We left Essex, MD on a fine sunny morning after a day’s delay due to a computer malfunction. Never try to update your charts the night before you want to leave! The file got corrupted and we spent the next day on the phone with Navionics trying to get the issue resolved. Very frustrating! We now have newly updated charts for our trip south though, which provides some reassurance. However, the charts are not always accurate so prudent navigation is a necessity. We are currently anchored where the chart says we should have 3 feet of water depth and we are happily floating in 8 feet!
We sailed to Annapolis, MD the first day. Said to be the sailing capital of the world by some, Annapolis offers anything and everything you could want for a boat. We spent a long weekend there for the boat show one year and enjoyed ourselves immensely. This trip we only spent an afternoon walking the old streets from the waterfront and exploring the shops. Middleton Tavern on the waterfront was a great stop for cocktails and a snack.
In the evening, we took the dingy across to Eastport on the other side of the river for dinner at the Boatyard Bar & Grill. The food was great and the company even better. We were blessed to have our friends with us as tour guides! The Annapolis City mooring balls were our home for the night.

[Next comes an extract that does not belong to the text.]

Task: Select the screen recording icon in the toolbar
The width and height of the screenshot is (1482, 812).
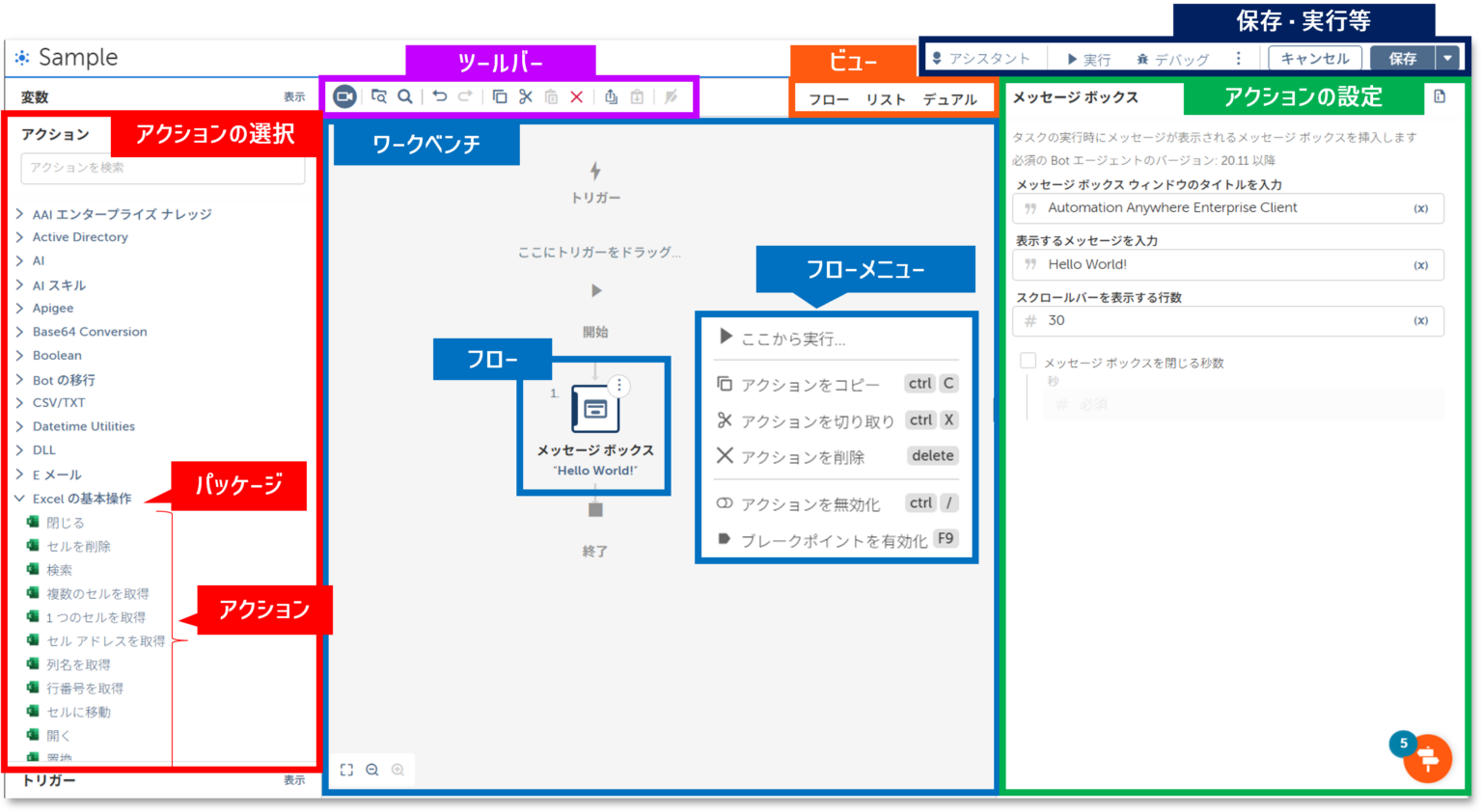Action: 344,96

The next day we traveled down the bay with our friends on S/V Ariosa to St. Michaels, MD up the Eastern Bay. The Bloody Point lighthouse marks the entrance to Eastern Bay. Built in 1882, it has been subjected to fire, ice and the elements resulting in a tilt to the lighthouse that has never been fully repaired but the light is still functional to guide sailors around the shoaling of the point. Legends tell of a massacre of native Americans at the site, as well as a violent hanging of a French pirate.

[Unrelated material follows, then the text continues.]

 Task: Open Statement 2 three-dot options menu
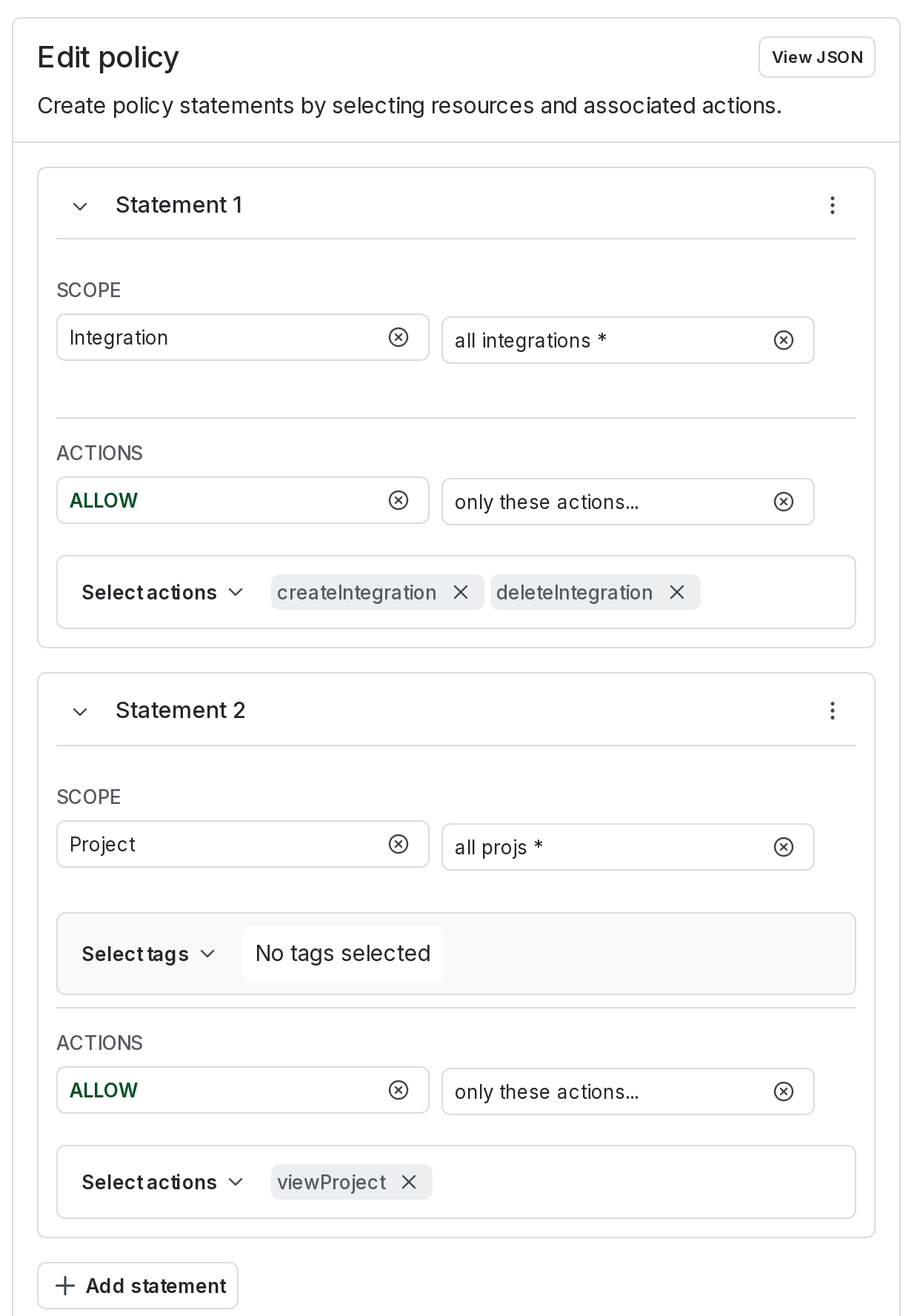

St. Michaels is a quaint, old-fashioned town with a great little shopping district a block from the waterfront. Small specialty shops dominate with many restaurants and pubs along the main drag. We walked the main street to the outskirts of town to visit the local hardware shop which was stocked with everything you could imagine for both homes and boats.
The Chesapeake Bay Maritime museum is a gem. It tells the story of the local business of harvesting oysters. Apparently, a sailing vessel was required to harvest oysters. These vessels could not be powered by an engine, but often had a small boat like a tug that pushed them out to the oyster beds. Once the oysters were harvested, a bigger boat called a buyboat would purchase the oysters and take them to market. The oyster business was the primary source of income for many in the area and harvesting continues today.
Unfortunately, all good things must come to an end. On Sunday we bid farewell to S/V Ariosa as they returned to Essex and we continued our way south down the Chesapeake in our search for warmer weather and sunshine.